§ **Work to complete**: Going from the top of the listing below to the line that holds "Open the Gateway & Ops tab", reproduce each line exactly; no pictures.
[Data]
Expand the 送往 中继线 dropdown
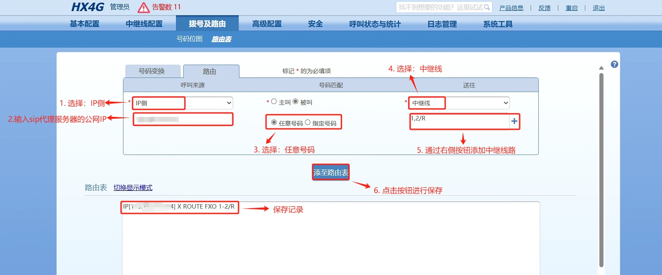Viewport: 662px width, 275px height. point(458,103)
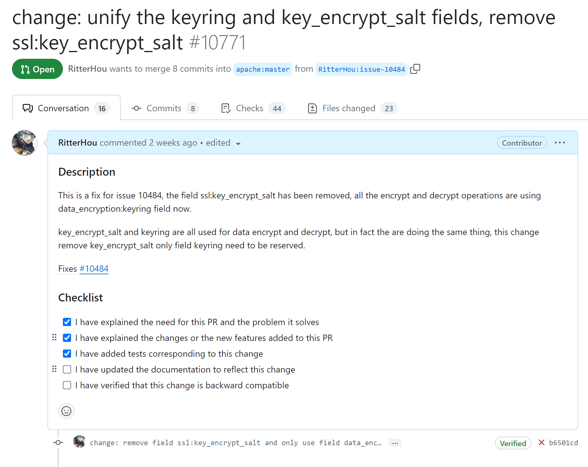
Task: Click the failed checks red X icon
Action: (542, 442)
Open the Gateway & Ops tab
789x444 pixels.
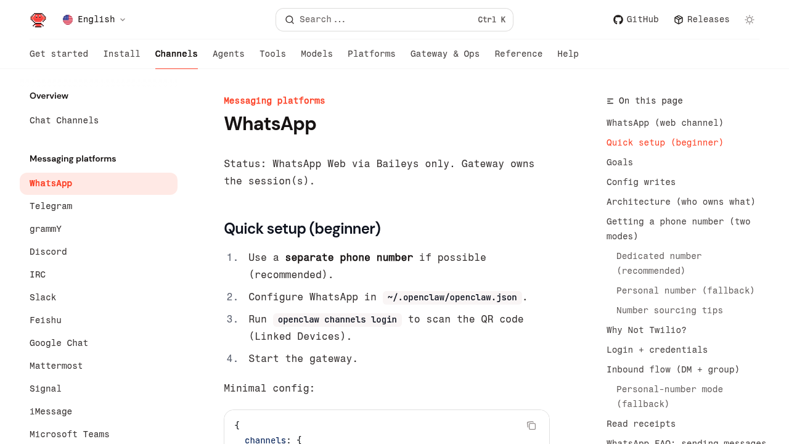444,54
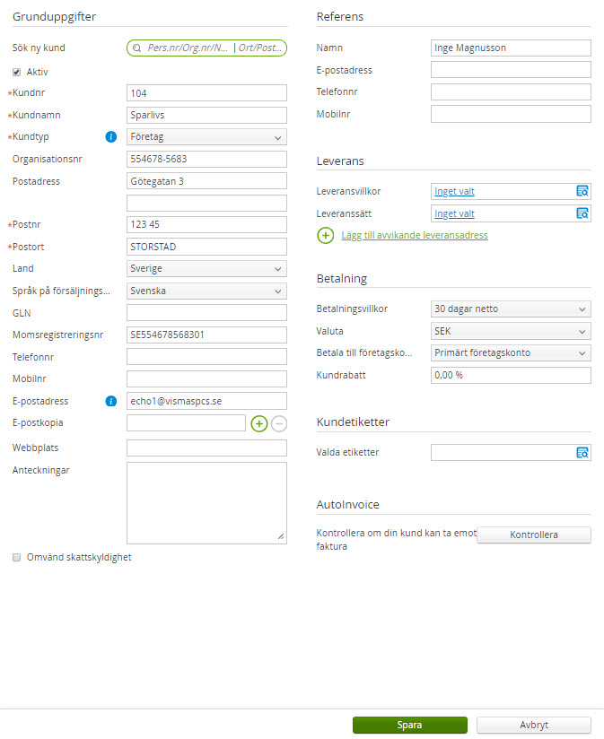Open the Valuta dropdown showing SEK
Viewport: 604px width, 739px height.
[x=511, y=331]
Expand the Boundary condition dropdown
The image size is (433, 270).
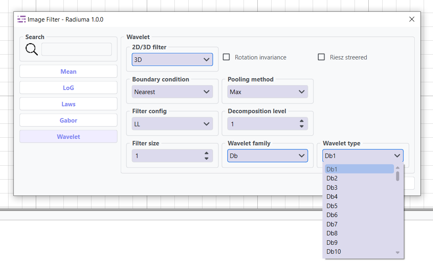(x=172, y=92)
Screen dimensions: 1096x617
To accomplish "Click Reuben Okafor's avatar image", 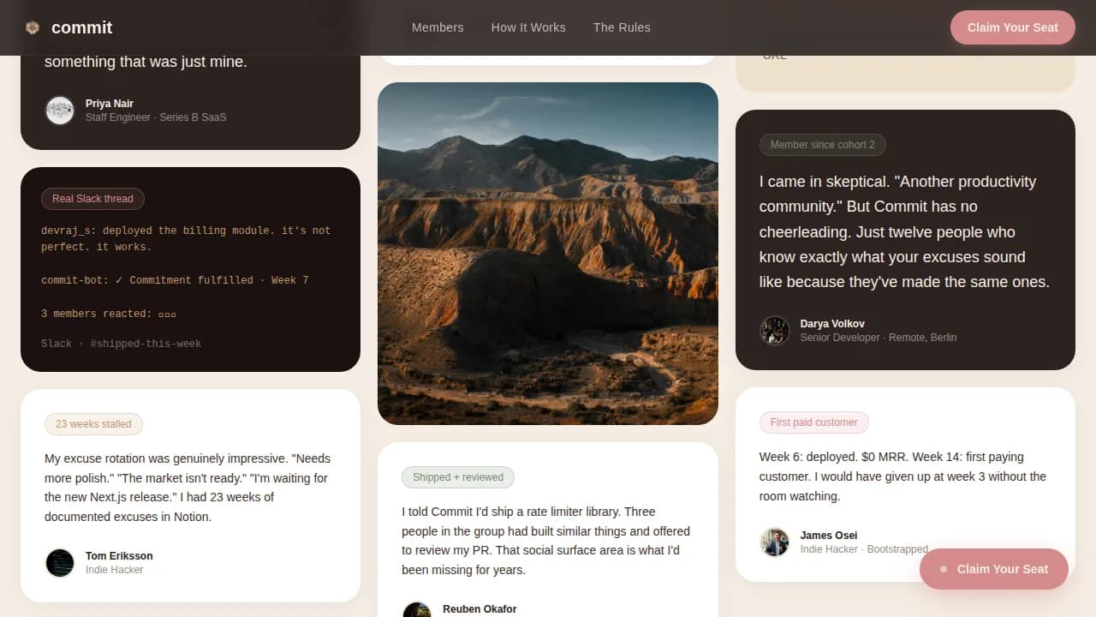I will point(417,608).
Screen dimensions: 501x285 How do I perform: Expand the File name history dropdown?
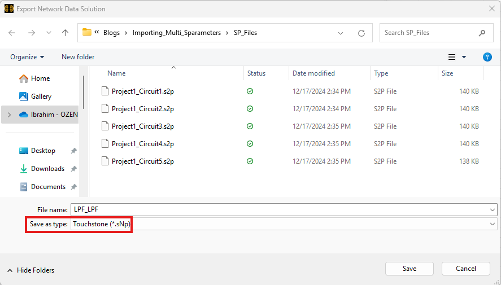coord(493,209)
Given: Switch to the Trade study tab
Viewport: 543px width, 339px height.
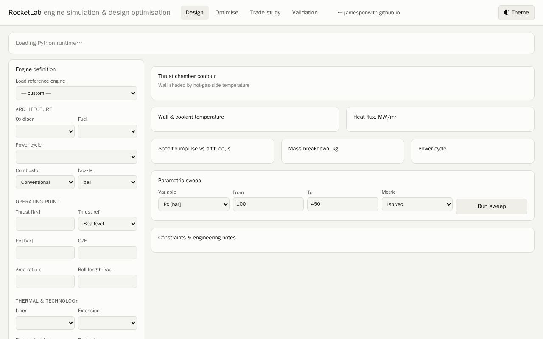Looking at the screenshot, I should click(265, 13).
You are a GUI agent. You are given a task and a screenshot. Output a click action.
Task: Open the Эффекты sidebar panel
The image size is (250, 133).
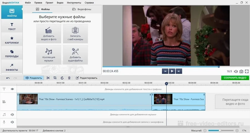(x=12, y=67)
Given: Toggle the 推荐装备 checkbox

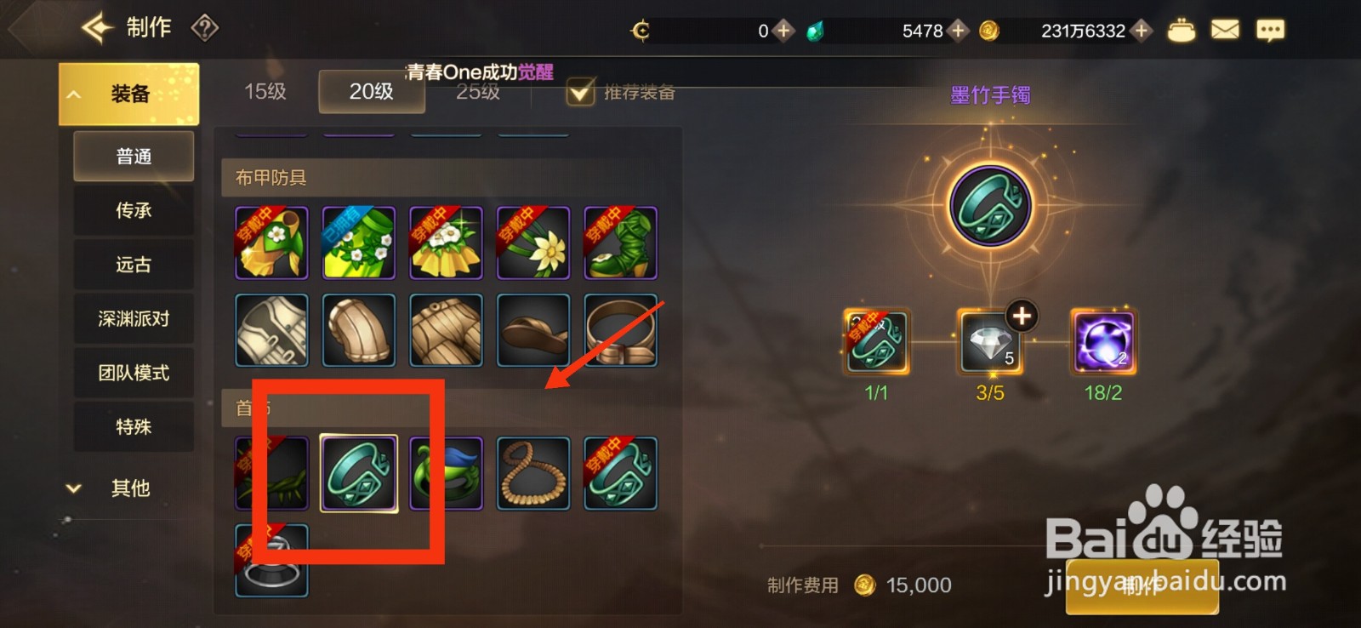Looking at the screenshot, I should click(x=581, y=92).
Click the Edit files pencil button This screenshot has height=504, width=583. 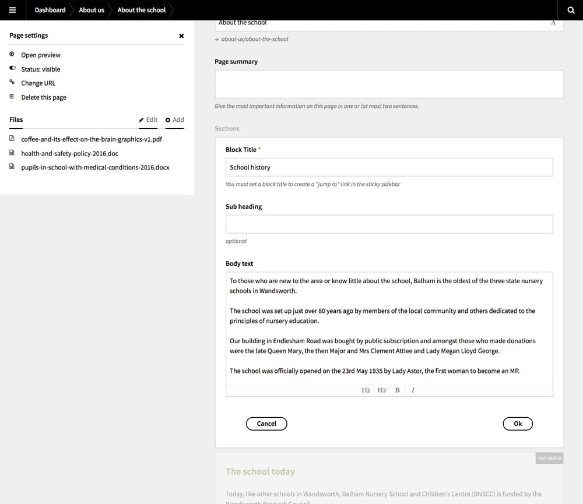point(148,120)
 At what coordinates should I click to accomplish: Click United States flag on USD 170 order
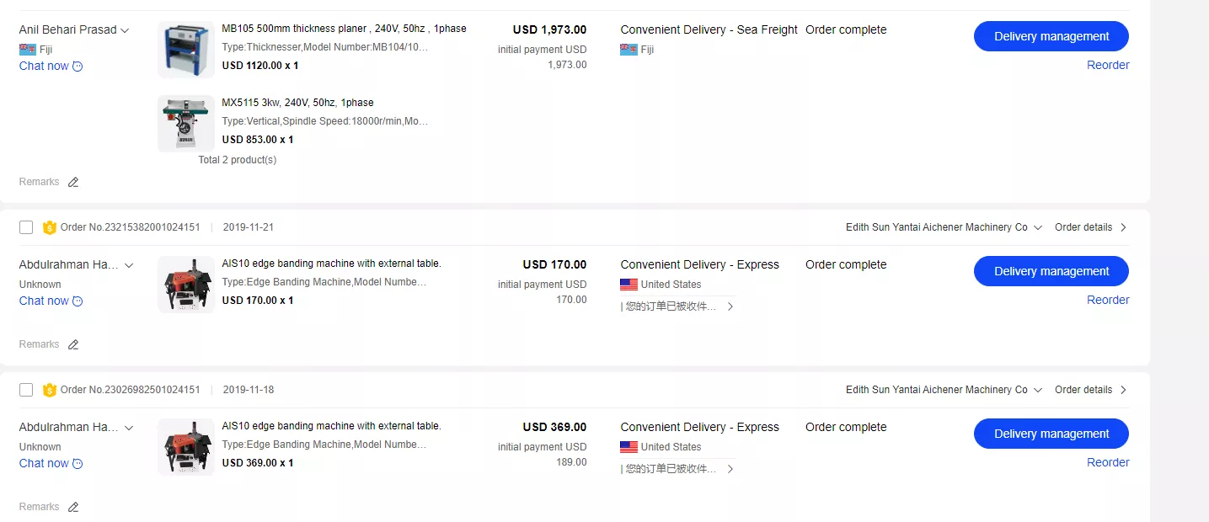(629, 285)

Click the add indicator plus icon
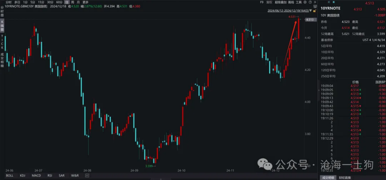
[/Data]
§ **Task response**:
Expand the 送往 中继线 dropdown
Viewport: 662px width, 275px height. point(458,103)
Task: Click the failed checks red X icon
Action: (542, 442)
Open the Gateway & Ops tab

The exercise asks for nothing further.